>>

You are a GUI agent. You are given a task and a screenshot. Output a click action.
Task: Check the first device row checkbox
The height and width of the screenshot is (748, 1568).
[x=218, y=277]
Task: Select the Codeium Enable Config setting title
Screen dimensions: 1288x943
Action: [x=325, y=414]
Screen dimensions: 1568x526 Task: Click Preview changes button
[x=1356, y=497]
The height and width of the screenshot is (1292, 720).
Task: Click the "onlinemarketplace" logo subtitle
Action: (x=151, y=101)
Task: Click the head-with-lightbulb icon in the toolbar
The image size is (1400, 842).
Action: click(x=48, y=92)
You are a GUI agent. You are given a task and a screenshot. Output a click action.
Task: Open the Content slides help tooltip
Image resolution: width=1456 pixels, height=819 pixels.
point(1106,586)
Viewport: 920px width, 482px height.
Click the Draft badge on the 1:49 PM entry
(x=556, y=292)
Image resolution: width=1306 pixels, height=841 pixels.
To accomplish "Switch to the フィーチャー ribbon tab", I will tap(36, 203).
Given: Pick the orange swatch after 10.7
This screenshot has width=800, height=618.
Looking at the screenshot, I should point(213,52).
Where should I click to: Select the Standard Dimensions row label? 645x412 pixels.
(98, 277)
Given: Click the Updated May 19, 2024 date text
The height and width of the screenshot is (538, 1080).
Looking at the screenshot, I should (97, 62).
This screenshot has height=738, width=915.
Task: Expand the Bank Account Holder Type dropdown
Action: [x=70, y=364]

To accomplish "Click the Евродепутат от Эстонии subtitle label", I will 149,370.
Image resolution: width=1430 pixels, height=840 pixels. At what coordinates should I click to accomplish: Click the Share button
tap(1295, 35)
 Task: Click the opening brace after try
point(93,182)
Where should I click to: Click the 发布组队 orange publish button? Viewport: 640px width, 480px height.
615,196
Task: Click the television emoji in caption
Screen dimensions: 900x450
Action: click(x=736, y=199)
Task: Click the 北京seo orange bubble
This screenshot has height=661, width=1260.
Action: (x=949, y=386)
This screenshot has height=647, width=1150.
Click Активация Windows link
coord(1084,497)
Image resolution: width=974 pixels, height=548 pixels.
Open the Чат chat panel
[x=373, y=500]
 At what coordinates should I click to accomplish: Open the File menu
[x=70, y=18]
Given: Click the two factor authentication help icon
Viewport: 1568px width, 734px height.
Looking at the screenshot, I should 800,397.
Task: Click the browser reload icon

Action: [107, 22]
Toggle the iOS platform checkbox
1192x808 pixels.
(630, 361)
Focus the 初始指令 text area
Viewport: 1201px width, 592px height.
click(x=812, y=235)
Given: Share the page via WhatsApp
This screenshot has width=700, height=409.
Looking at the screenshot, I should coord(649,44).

<<

▶ [What you are asked to do]
Rewrite the records above as a numbered list, omitting blank lines.

▶ [Solution for this task]
1. You are a GUI agent. You are given a task and a screenshot. Output a click action.
2. Task: Check the first device row checkbox
3. The height and width of the screenshot is (748, 1568).
4. [x=218, y=277]
5. Task: Select the Codeium Enable Config setting title
6. Screen dimensions: 1288x943
7. Action: [x=325, y=414]
8. Screen dimensions: 1568x526 Task: Click Preview changes button
9. [x=1356, y=497]
10. The height and width of the screenshot is (1292, 720).
11. Task: Click the "onlinemarketplace" logo subtitle
12. Action: (x=151, y=101)
13. Task: Click the head-with-lightbulb icon in the toolbar
14. The image size is (1400, 842).
15. Action: click(x=48, y=92)
16. You are a GUI agent. You are given a task and a screenshot. Output a click action.
17. Task: Open the Content slides help tooltip
18. Image resolution: width=1456 pixels, height=819 pixels.
19. point(1106,586)
20. Viewport: 920px width, 482px height.
21. Click the Draft badge on the 1:49 PM entry
22. (x=556, y=292)
23. Image resolution: width=1306 pixels, height=841 pixels.
24. To accomplish "Switch to the フィーチャー ribbon tab", I will tap(36, 203).
25. Given: Pick the orange swatch after 10.7
26. This screenshot has width=800, height=618.
27. Looking at the screenshot, I should point(213,52).
28. Where should I click to: Select the Standard Dimensions row label? 645x412 pixels.
29. (98, 277)
30. Given: Click the Updated May 19, 2024 date text
31. The height and width of the screenshot is (538, 1080).
32. Looking at the screenshot, I should (97, 62).
33. This screenshot has height=738, width=915.
34. Task: Expand the Bank Account Holder Type dropdown
35. Action: [x=70, y=364]
36. To accomplish "Click the Евродепутат от Эстонии subtitle label", I will 149,370.
37. Image resolution: width=1430 pixels, height=840 pixels. At what coordinates should I click to accomplish: Click the Share button
38. tap(1295, 35)
39.  Task: Click the opening brace after try
40. point(93,182)
41. Where should I click to: Click the 发布组队 orange publish button? Viewport: 640px width, 480px height.
42. 615,196
43. Task: Click the television emoji in caption
44. Screen dimensions: 900x450
45. Action: click(x=736, y=199)
46. Task: Click the 北京seo orange bubble
47. This screenshot has height=661, width=1260.
48. Action: (x=949, y=386)
49. This screenshot has height=647, width=1150.
50. Click Активация Windows link
51. coord(1084,497)
52. Image resolution: width=974 pixels, height=548 pixels.
53. Open the Чат chat panel
54. [x=373, y=500]
55.  At what coordinates should I click to accomplish: Open the File menu
56. [x=70, y=18]
57. Given: Click the two factor authentication help icon
58. Viewport: 1568px width, 734px height.
59. Looking at the screenshot, I should 800,397.
60. Task: Click the browser reload icon
61. Action: [107, 22]
62. Toggle the iOS platform checkbox
63. 1192x808 pixels.
64. (630, 361)
65. Focus the 初始指令 text area
66. Viewport: 1201px width, 592px height.
67. click(x=812, y=235)
68. Given: Share the page via WhatsApp
69. This screenshot has width=700, height=409.
70. Looking at the screenshot, I should coord(649,44).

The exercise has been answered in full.